Speaker: Abdullah Al Redwan Newaz, Ph.D.

Date: Friday, September 25, 2020

SYNOPSIS

In the realm of signal processing for driving behavior analysis, anomaly detection is an efficient method for identifying the inconsistent behaviors of the drivers. It can allow to determine if an abnormal driving behavior led to a road accident. Therefore, efficient anomaly identification in driving behaviors is one of the crucial steps for ensuring safe driving. In particular, the advent of autonomous driving technologies would lead to a transportation system with mixed manned and unmanned traffic vehicles, for which automatically identifying the common anomalies in human driving behavior will be a crucial safety requirement.

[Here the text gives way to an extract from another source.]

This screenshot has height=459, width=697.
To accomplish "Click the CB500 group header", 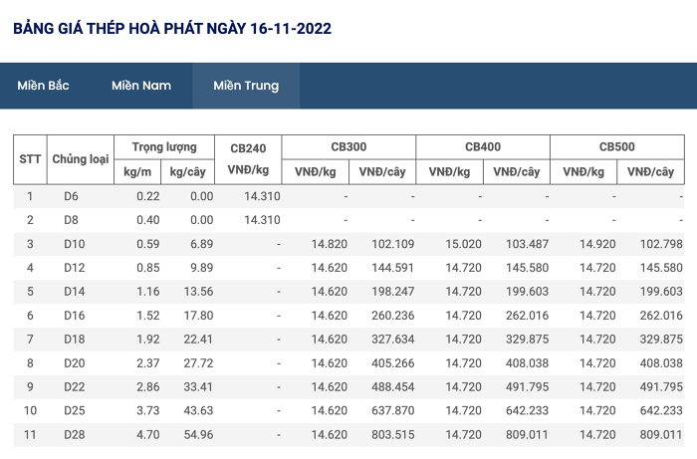I will (617, 147).
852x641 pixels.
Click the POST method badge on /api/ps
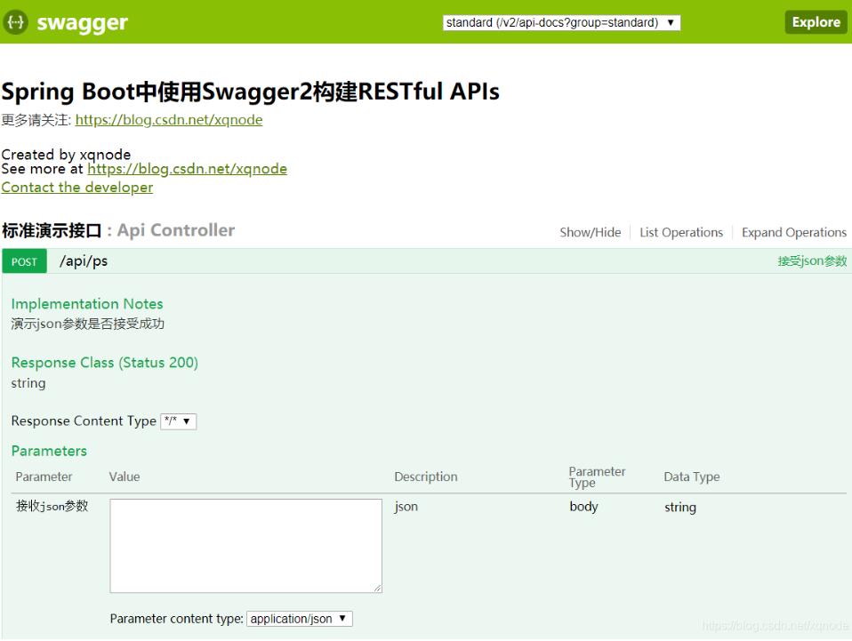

Anomaly detection has been researched in the literature from different perspectives. In this research, however, we are interested in driving behavior which can be defined as multi-dimensional time series data that has been recorded by using various types of sensors. Since the information from each sensor type constitutes a dimension of the driving behavior data, it is important to extract the necessary and sufficient features to model the driving behavior. Therefore, the problem of driving behavior modeling is how to extract the essential features using sensor data from different modalities. On the other hand, to detect the anomalies, we utilize deep neural networks that can learn a normal driving behavior distribution during the training phase, and then, identify the anomalies in the testing phase.


ABOUT THE SPEAKER

Abdullah Al Redwan Newaz is a Postdoctoral Research Associate at Autonomous Cooperative Control of Emergent Systems of Systems (ACCESS) Laboratory at North Carolina A&T State University. Before that, he was a Postdoctoral Researcher at Rice University, Houston, TX, USA, and Nagoya University, Nagoya, Japan, in 2018-2020, 2017-2018, respectively. He earned Ph.D. and M.S. degrees in Information Science from Japan Advanced Institute of Science and Technology, Ishikawa, Japan, in 2017 and 2014, respectively. He received a B.Sc. degree in Mechanical Engineering from Rajshahi University of Engineering and Technology, Rajshahi, Bangladesh, in 2011. His research interests include autonomous systems, applied machine learning, motion planning under uncertainty, optimal control, policy synthesis, model checking, and related domains. He is an IEEE professional member and serves as reviewer for top-tier conferences and journals.